◆ WORK ITEM ◆
Extend the featured-faculty profile of Mary Dunlop below, picking up right after its final sentence.

University of Vermont

cems
College of
ENGINEERING AND MATHEMATICAL SCIENCES

Featured Faculty

Mary Dunlop


Mary DunlopMary joined the faculty of the University of Vermont in the School of Engineering in July of 2010. She was a postdoc at the Joint BioEnergy Institute (at Lawrence Berkeley National Lab) where she worked on improving microbial biofuel production. Her graduate studies were done at the California Institute of Technology where she studied dynamic gene regulation in single-celled microorganisms.

She received her PhD in Mechanical Engineering from Caltech and her Bachelors degree in Mechanical and Aerospace Engineering from Princeton University. Among other things, Dr. Dunlop has led the Caltech Project for Effective Teaching and worked with numerous undergraduate researchers.

One of the reasons Mary was interested in UVM was because of her love for the outdoors, having previously hiked the Long Trail. She grew up around technology; her parents, now retired and living in Lake George, New York originally worked at Bell Labs. Her mother worked as an applied mathematician and her father as an electrical engineer. Her brother, David, works as a computer scientist in project management. Her husband, Asa Hopkins, is an energy policy analyst.

◆ INFORMATION SUPPLIED ◆

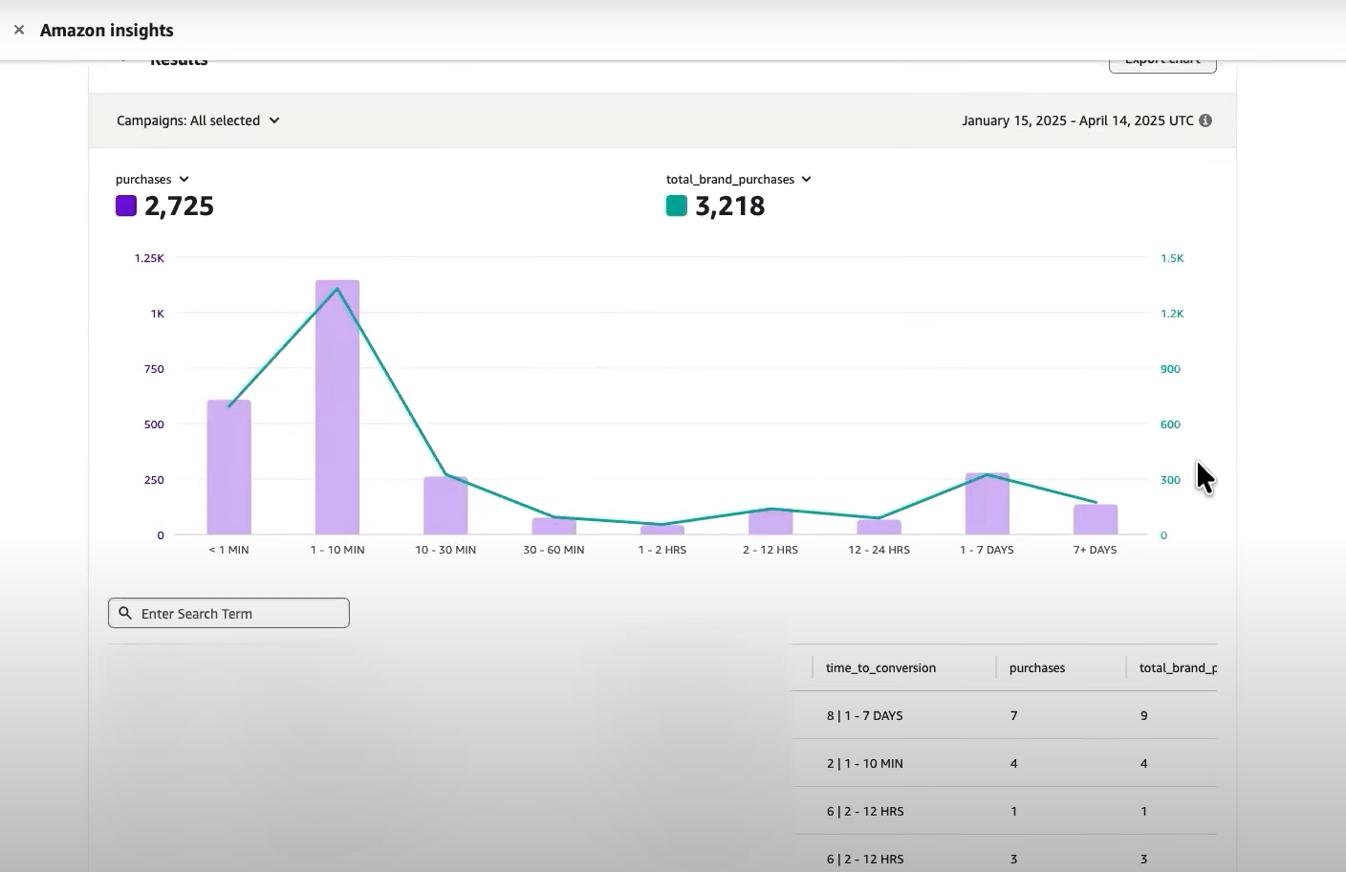Select the 8 | 1 - 7 DAYS table row

1004,715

◆ RESPONSE TO THE TASK ◆
Her research interests center on control theory and synthetic biology. Her lab will study how feedback control systems are implemented in molecular biology. She is particularly interested in processes that are dynamic and use fluorescent proteins and time-lapse microscopy to image single cells over the course of many hours. Applications include problems in bioenergy and medicine.

"We are interested in both engineering novel control systems in cells and studying how robust, predictable behavior is achieved with naturally occurring feedback loops," says Dr. Dunlop.

Dr. Dunlop will begin teaching ME 111 Systems Dynamics this Fall with approximately 35 students.

"I look forward to teaching students about how engineering philosophy can be applied to study many types of problems, including mechanical, electrical, and biological systems," says Dunlop.